In the front-end circuitry, the noise floor of the LNA determines how weak a signal can be received. But at the same time—especially during CW Doppler signal processing—the LNA must also be able to handle very large signals. So it is crucial to maximize the dynamic range of the LNA (in general, it is impossible to implement any filtering before the LNA due to noise constraints). Note that these same conditions apply for any receiver—in communications applications, the circuitry closest to the antenna does not have the advantage of a lot of filtering either; accordingly, it needs to cope with the largest dynamic range.
CW Doppler has the largest dynamic range of all signals in an ultrasound system—during CW, a sine wave is transmitted continuously with half of the transducer array, while the other half is receiving. There is a strong tendency for the Tx signal to leak into the Rx side; and there are also strong reflections coming from stationary body parts that are close to the surface. This tends to interfere with examination of, for example, blood flow in a vein deep in the body with concomitant very weak Doppler signals.
At the current state of the art, CW Doppler signals cannot be processed through the main imaging (B-mode) and PW Doppler (F-mode) path in a digital beamforming (DBF) system; for this reason, an analog beamformer (ABF) is indicated for CW Doppler processing in Figure 1. The ABF has larger dynamic range. Naturally, the “Holy Grail” in DBF ultrasound is for all modes to be processed through the DBF chain (at realistic cost), and there is a great deal of ongoing research as to how to get there.
Since ultrasound systems require many channels, power consumption of all the front-end components—from T/R switch, through LNA, VGA, and ADC, to the digital circuitry of the beamformer—is a very critical specification. As has been pointed out above, there will always be a push to increase the front-end dynamic range in order to arrive at eventual integration of all ultrasound modes into one beamformer—a tendency that will lead towards increasing the power in the system. However, there is a corresponding need to make the ultrasound systems forever smaller—with a tendency towards reducing power.
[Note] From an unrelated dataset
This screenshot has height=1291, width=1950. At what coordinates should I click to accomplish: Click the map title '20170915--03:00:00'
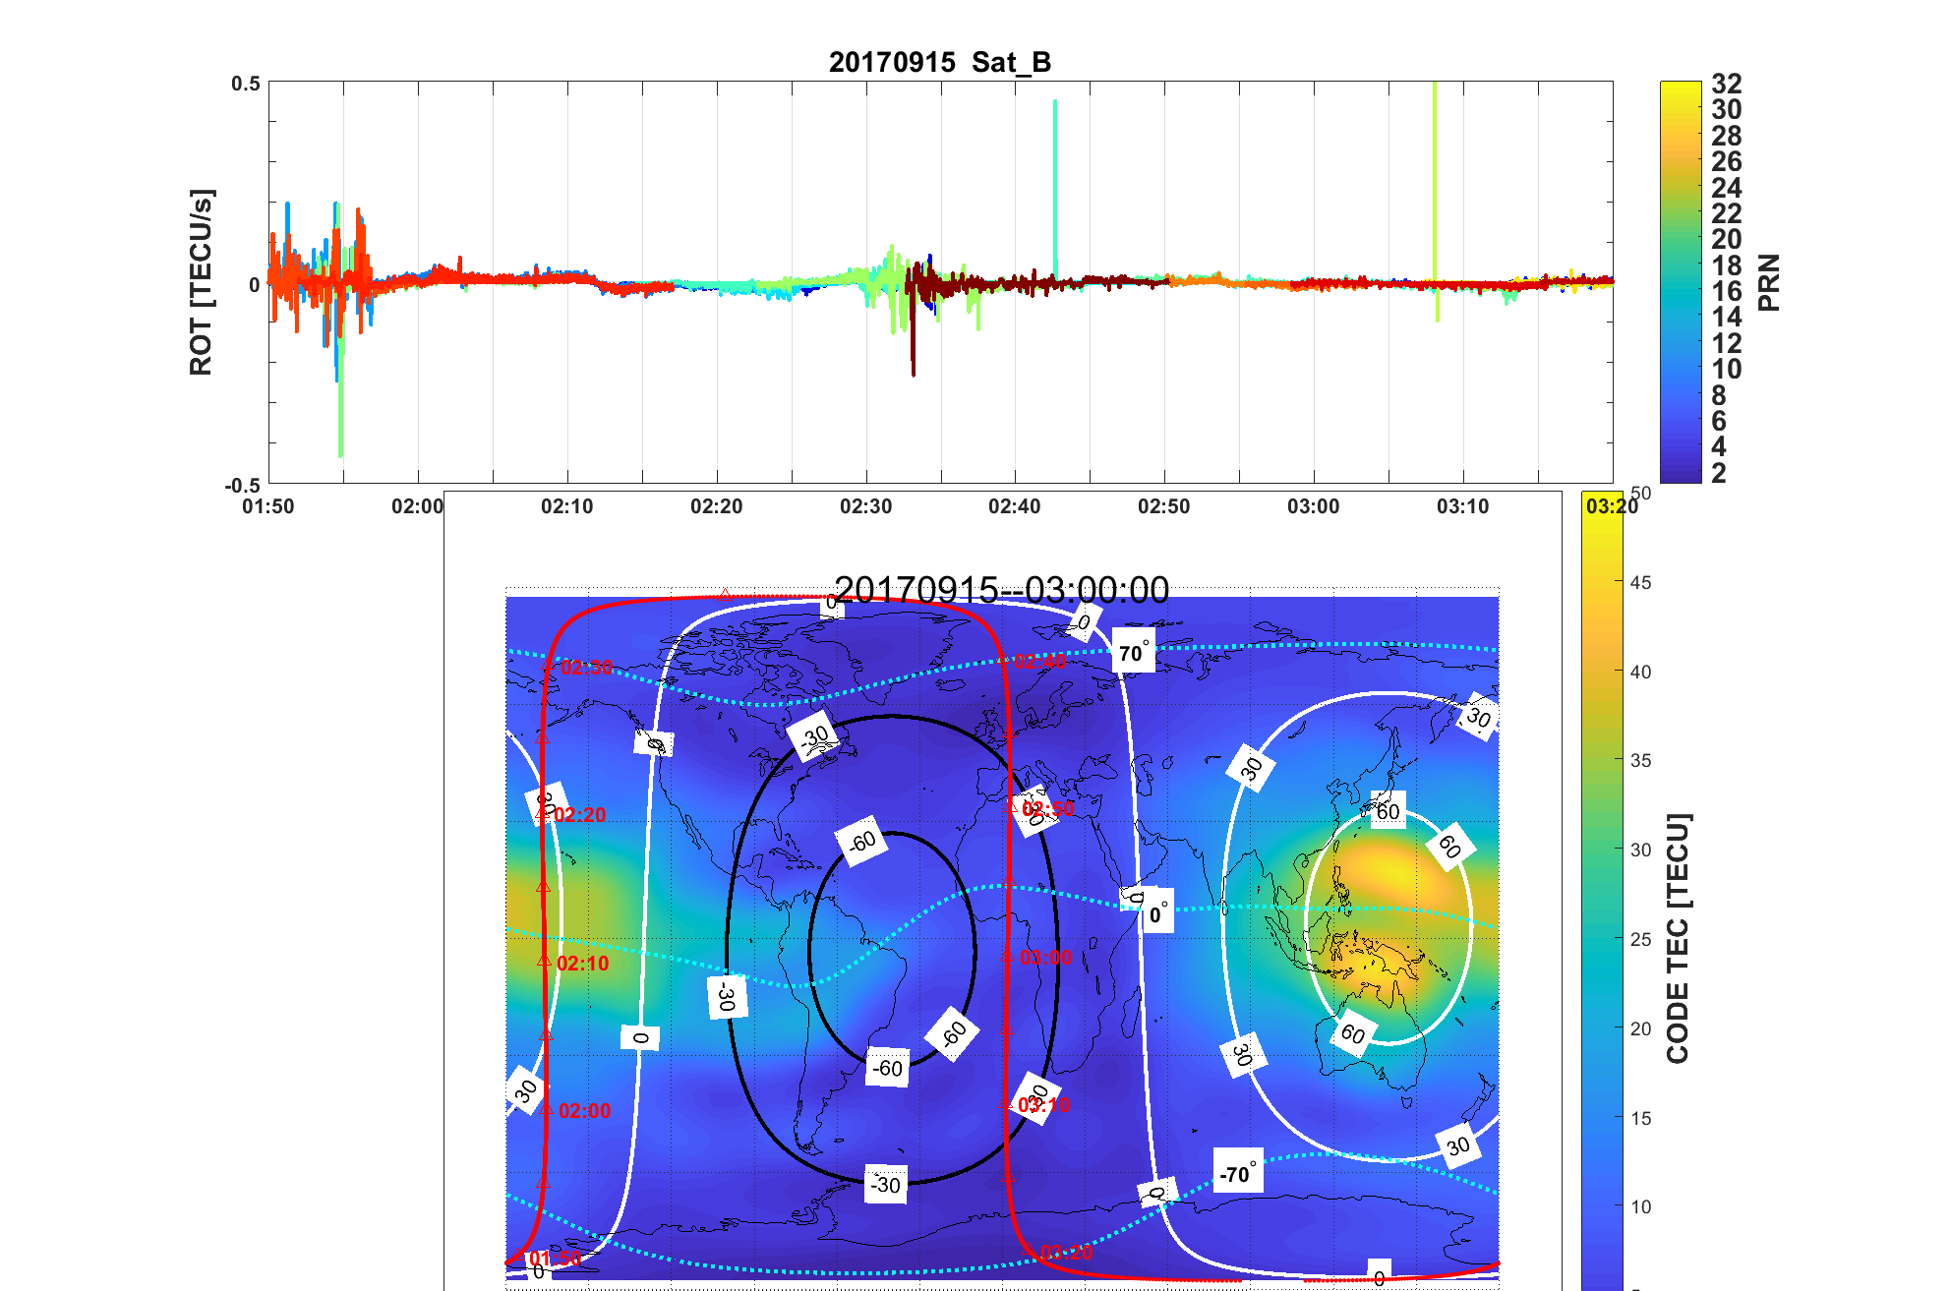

Power in digital circuits usually decreases with supply voltage; but this is not necessarily true for analog and mixed signal circuitry. Furthermore, taking into account the fact that reduced analog “headroom” tends to reduce dynamic range, there will be a limit to how low the supply voltage can go and still achieve a desired dynamic range.
We have sought to show here the trade-offs required in front-end ICs for ultrasound by explaining the basic operation of such a system first, and then pointing out what particular performance parameters are needed to ensure optimal system operation. A more complete version of this paper1 is available to provide additional details.
1Brunner, Eberhard, “Ultrasound System Considerations and their Impact on Front-End Components,” Analog Devices, Inc., 2002.